Indonesia has ratified its commitment to keeping global temperatures below 1.5 degrees Celsius, in line with the Paris Agreement, through Law No. 16 of 2016. The Indonesian government has set climate commitment targets through its enhanced Nationally Determined Contributions (NDCs): a 31.89% reduction in greenhouse gas emissions compared to business-as-usual scenarios and a 43.20% reduction with international assistance by 2030. However, these targets are still insufficient to meet the goals of the Paris Agreement. Based on business-as-usual scenarios, the energy sector is projected to dominate Indonesia’s emissions in the future. The electricity sector can be the first sector to be decarbonized considering the availability of low-emission technologies, such as renewable energy, which are becoming increasingly competitive. However, the Indonesian electricity system is currently dominated by coal-fired power plants.

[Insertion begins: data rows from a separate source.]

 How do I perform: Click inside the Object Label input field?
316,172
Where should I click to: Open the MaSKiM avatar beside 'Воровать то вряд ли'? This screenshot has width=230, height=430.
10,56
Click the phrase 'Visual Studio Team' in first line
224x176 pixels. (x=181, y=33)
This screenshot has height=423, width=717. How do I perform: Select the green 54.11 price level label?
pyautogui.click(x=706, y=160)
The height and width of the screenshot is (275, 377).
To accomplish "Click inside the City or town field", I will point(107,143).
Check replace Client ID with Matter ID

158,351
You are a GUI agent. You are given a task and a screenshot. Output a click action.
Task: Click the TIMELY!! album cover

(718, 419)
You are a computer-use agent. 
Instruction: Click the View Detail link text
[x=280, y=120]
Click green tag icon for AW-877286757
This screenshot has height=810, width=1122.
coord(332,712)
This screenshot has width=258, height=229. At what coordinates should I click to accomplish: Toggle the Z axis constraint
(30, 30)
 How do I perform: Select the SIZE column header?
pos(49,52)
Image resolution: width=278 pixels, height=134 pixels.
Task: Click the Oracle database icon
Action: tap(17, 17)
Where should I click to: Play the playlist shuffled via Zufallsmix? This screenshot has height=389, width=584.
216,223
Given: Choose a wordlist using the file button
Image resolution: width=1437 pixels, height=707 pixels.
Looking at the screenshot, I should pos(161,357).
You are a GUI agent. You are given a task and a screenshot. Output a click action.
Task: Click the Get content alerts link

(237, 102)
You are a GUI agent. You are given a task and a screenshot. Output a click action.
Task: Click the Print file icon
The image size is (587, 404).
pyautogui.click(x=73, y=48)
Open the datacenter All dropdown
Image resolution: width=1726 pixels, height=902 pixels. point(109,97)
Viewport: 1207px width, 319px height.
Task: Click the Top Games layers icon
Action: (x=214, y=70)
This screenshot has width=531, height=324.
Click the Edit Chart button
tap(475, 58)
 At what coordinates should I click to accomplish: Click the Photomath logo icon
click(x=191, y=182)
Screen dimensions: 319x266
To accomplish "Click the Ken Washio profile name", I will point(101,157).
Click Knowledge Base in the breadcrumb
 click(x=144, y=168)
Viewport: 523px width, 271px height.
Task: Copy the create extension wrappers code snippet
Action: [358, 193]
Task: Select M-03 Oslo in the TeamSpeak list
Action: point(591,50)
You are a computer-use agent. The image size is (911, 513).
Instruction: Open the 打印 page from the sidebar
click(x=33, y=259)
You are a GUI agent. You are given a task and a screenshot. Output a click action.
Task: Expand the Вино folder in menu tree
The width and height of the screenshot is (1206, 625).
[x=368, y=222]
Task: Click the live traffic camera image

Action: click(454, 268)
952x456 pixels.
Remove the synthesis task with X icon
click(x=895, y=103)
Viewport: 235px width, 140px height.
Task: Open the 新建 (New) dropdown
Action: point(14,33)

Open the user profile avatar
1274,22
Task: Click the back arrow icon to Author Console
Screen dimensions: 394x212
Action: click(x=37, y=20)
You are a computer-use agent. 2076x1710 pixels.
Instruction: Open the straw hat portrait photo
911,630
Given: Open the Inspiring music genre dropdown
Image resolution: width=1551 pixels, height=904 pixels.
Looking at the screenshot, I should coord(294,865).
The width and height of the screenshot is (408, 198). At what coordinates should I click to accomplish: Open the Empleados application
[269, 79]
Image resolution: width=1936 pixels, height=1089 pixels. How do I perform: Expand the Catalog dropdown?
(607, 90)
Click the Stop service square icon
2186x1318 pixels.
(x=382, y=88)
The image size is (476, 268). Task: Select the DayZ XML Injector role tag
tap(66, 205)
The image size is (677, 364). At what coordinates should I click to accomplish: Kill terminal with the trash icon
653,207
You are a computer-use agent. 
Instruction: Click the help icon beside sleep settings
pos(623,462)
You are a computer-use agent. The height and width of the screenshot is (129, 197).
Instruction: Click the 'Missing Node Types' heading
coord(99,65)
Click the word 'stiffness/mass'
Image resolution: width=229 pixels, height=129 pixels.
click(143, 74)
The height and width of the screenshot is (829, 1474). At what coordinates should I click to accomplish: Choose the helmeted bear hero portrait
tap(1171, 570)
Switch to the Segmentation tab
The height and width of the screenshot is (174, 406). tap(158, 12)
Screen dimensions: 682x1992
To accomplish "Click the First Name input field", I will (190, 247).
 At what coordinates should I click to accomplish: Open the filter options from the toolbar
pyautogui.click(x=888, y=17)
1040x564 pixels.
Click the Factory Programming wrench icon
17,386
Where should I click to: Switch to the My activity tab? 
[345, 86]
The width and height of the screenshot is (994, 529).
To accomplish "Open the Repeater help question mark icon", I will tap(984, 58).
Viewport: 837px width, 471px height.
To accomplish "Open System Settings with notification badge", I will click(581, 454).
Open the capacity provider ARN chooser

On November 15, 2022, at the peak of the G20 High-Level Conference, President Joko Widodo and the International Partner Groups (IPG) led by the USA and Japan, including Canada, Denmark, the European Union, France, Germany, Italy, Norway, and the United Kingdom, agreed to the Just Energy Transition Partnership (JETP) agreement. As a follow-up to this agreement, the Indonesian government needs to prepare a Comprehensive Investment and Policy Plan (CIPP) to achieve the target of peak emissions in 2030 and a 34% renewable energy mix in the electricity sector by 2030, as well as support for affected communities. The targets to be achieved are a peak emission of 290 million tons of CO2 in the electricity sector by 2030, net zero by 2050, and a 34% renewable energy mix in the electricity system. As a concrete step, the Indonesian government is currently preparing the CIPP investment plan document, which was originally scheduled to be launched on August 16, 2023, but has been postponed to the end of 2023. This delay is due to the unclear funding framework of the JETP from the IPG countries and the need for further refinement of some analyses in the document. In addition, the government also expects a more inclusive document and opens the opportunity for public consultation in the coming months.
Energy transition in various funding schemes, both JETP and Energy Transition Mechanism (ETM), is expected to prioritize justice aspects, especially for vulnerable and affected groups. The energy transition process should be seen as a comprehensive process that includes the creation of environmentally friendly jobs, social protection for vulnerable groups, as well as skills enhancement and retraining driven by employer programs to address these issues.One of the focuses of JETP is the effort to early retire coal-fired power plants (CFPP) which still contribute about 60% of the overall electricity generation. JETP also recognizes the importance of a fair transition principle for workers and communities affected by the early retirement of PLTU, including the domestic coal industry which will weaken and have an impact on the economy, especially in coal-rich areas. The JETP program in Indonesia must develop a fair transition roadmap that includes the creation of environmentally friendly jobs, social protection for vulnerable groups, as well as skills enhancement and retraining driven by employer programs to address these issues.
The impacts of this coal transition are identified and analyzed in several scenarios to study the relevant outcomes under various future conditions. These outcomes are presented so that stakeholders can make policies that anticipate the impacts that will occur. Therefore, the Institute for Essential Services Reform (IESR) will hold a public discussion to discuss the financing and investment scheme strategies, particularly in relation to the plans and anticipation of the multi-sectoral impacts of the early retirement of coal-fired power plants (PLTU) in efforts to achieve a just energy transition.
To present and discuss the impacts resulting from the coal transition process in Indonesia.
To discuss how CIPP JETP supports a just energy transition.
To discuss the role of stakeholders in anticipating these impacts.